Comme cela a été bien démontré, ces réductions sont racialisées et genrées. Les familles monoparentales dirigées par des femmes et les personnes racialisées, y compris les populations autochtones, sont beaucoup plus susceptibles d’être pauvres et ont besoin de ces services et de soutien. Rappelons le fait que la différence d’espérance de vie à l’âge de 25 ans entre les groupes de revenus plus élevés et les plus faibles au Canada est de 7,1 ans pour les hommes et 4,9 ans pour les femmes.

Les compressions dans les autres types de services – les retraites et la sécurité de la vieillesse, les bibliothèques, les subventions pour la garde des enfants, les programmes de nutrition dans les écoles, les programmes parascolaires, pour les centres communautaires, de transit - sont également essentiels, car ils représentent d’importants efforts pour socialiser le travail lié au soutien et à la reproduction humaine.
La logique derrière ces coupures est claire : l’État est de plus en plus réticents à fournir des services qui aident à maintenir et à entretenir et à reproduire la classe ouvrière.
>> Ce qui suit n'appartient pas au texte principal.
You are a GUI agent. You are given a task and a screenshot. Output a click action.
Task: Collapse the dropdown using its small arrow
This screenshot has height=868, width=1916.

Ces coûts ne seront pas payés par les impôts, et ils ne seront certainement pas payés en taxant les riches et leurs entreprises. Les coûts seront supportés par les familles individuellement. Les familles doivent s’organiser par elles-mêmes afin de gérer les coûts associés à l’éducation des enfants et au vieillissement de la population. Le travail non rémunéré et non reconnu des femmes est essentiel dans le cadre des politiques d’austérité, car il est considéré comme une ressource infiniment élastique, capable de s’étirer pour répondre même à toutes les exigences.

Mais bien sûr, ce travail n’est pas infiniment élastique, et nous savons que beaucoup de gens tombent à travers les mailles du filet. Inévitablement, travailler dans des emplois encore plus précaires ne suffira pas à payer le loyer et mettre de la nourriture sur la table. Dans un contexte où les hommes font encore des salaires plus élevés en moyenne que les femmes et où le divorce ou la séparation entraîne généralement une chute du niveau de vie des femmes, la pression économique peut forcer de nombreuses femmes à rester dans des relations qu’ils préféreraient rompre. De plus, les difficultés économiques seront traitées par d’autres moyens : s’endetter davantage, frauder le fisc ou le bien-être, plonger dans la prostitution, le trafic de drogue, la mendicité, le vol... L’État sait que trop, qui nous aide à comprendre la logique derrière le caractère punitif de la loi Omnibus sur le Crime.

Aller de l’avant

Sans aucun doute, c’est une situation désastreuse, qui continuera d’exiger une résistance différenciée et bien coordonnée. Il sera nécessaire de rassembler une large coalition des forces sociales. Certaines s’organisent déjà. À Toronto, par exemple, la riposte coordonnée contre les coupures au niveau municipal par le « Toronto Stop the Cuts » et de ses alliés dans la communauté et le mouvement ouvrier a eu un grand impact. Mais nous aurons besoin d’élargir et d’approfondir cette mobilisation. Il sera également important d’y intégrer une analyse féministe et des initiatives liées au travail non rémunéré effectué par les femmes au foyer et dans la communauté.

La mobilisation contre coupures d’emplois et les interruptions de service doit être jumelée à un large débat sur le travail de soin. Ces questions vont devenir encore plus essentielles dans le contexte où les ménages vont être encore plus endettés, dans un contexte où manque d’un programme de garderies publiques nationales, où la population vieillit rapidement, où est remis en question les soins aux personnes âgées ou un une pension appropriée, dans un contexte où une pauvreté élevée frappent les enfants. Le travail du soin aux gens doit être considérée comme une partie essentielle de notre économie, et non relever de la seule responsabilité des familles surchargées et mal supportées. •


Adrie Naylor est membre du Comité d’action féministe du Greater Toronto Workers’Assembly. Elle est membre du "St. Clair West Chapter of Toronto Stop the Cuts" et elle est éditrice d’ « Upping the Anti ». Cet article est paru dans New Socialist Webzine.